• **TASK DETAILS**: Show every line of the listing below that contains the string "agent".

* START *

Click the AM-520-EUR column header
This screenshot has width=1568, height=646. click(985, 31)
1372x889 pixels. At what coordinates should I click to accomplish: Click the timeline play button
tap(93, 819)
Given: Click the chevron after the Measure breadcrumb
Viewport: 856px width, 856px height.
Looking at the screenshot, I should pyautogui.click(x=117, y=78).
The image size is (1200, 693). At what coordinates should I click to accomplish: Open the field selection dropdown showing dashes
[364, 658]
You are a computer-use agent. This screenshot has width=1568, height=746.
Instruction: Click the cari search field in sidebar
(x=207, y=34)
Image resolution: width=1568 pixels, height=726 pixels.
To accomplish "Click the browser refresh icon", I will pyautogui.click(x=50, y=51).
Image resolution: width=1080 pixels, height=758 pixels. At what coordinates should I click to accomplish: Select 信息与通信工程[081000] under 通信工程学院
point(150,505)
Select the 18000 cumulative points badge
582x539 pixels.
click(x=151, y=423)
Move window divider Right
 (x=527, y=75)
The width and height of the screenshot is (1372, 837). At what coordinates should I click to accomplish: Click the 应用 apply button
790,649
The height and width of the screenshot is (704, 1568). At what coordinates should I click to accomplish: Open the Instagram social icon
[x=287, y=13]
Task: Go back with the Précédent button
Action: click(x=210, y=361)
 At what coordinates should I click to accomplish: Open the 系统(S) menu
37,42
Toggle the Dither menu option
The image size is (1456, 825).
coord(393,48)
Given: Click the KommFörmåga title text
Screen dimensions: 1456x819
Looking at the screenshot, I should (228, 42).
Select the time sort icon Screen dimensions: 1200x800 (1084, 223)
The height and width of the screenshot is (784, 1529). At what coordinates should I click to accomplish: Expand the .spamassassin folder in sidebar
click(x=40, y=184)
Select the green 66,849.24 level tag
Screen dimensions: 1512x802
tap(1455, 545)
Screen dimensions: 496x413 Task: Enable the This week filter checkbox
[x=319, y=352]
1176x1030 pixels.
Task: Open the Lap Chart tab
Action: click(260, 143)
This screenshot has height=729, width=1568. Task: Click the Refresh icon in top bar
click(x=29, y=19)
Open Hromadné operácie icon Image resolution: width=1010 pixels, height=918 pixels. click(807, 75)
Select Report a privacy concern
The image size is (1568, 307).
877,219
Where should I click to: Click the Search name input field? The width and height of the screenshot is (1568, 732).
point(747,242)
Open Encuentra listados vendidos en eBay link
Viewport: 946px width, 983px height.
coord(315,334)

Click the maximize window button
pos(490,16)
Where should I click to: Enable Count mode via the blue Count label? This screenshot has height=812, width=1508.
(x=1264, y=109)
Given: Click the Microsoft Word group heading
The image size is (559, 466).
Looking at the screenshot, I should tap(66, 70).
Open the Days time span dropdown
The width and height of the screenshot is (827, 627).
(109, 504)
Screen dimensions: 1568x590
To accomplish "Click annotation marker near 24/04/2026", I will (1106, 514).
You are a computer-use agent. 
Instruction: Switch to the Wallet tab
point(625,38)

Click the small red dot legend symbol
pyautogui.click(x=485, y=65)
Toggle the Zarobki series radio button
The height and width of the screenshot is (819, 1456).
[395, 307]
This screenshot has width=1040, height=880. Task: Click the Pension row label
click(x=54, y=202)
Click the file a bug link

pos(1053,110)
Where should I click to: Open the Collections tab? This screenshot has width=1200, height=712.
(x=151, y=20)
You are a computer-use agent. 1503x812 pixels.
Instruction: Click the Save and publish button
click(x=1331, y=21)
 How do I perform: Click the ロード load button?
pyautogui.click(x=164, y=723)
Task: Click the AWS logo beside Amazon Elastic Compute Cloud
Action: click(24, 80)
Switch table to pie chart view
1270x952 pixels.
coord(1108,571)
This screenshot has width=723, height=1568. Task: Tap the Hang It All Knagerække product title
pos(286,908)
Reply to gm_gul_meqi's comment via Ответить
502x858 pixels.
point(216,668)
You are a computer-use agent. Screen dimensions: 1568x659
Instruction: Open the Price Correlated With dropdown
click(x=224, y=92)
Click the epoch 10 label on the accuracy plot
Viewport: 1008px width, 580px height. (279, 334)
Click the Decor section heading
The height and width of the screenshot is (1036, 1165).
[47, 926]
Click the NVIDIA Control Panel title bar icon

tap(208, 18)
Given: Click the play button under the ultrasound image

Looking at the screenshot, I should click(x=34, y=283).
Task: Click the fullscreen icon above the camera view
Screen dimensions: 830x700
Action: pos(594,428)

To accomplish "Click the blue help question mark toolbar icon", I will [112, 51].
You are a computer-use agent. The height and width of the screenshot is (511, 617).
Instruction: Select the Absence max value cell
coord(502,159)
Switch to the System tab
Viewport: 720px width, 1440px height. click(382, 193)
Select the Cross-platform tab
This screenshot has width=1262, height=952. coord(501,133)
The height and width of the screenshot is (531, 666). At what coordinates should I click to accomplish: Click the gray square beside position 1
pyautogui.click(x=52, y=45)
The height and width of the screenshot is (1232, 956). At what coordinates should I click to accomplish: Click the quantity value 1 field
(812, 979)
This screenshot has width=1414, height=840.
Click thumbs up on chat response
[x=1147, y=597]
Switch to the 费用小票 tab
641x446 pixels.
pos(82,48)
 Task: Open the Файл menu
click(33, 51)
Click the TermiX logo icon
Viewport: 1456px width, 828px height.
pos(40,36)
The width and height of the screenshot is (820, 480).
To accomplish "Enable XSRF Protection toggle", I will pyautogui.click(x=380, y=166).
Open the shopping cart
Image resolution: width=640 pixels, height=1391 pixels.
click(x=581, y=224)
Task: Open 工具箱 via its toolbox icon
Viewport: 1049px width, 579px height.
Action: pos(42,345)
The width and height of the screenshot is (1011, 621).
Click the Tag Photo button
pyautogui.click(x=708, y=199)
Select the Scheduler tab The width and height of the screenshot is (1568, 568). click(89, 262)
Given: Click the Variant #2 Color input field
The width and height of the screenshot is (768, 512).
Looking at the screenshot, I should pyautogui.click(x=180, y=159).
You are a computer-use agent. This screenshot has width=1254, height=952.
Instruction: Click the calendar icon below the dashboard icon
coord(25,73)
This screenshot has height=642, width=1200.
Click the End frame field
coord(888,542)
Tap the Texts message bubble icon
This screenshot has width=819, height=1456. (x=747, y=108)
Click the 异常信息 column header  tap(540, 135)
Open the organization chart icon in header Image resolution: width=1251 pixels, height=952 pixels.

* END *

• **SOLUTION**:
You are a computer-use agent. This screenshot has width=1568, height=746.
You are a computer-use agent. 
You are a computer-use agent. 1503x812 pixels.
You are a computer-use agent. Screen dimensions: 1568x659
You are a computer-use agent. The height and width of the screenshot is (511, 617).
You are a computer-use agent. This screenshot has width=1254, height=952.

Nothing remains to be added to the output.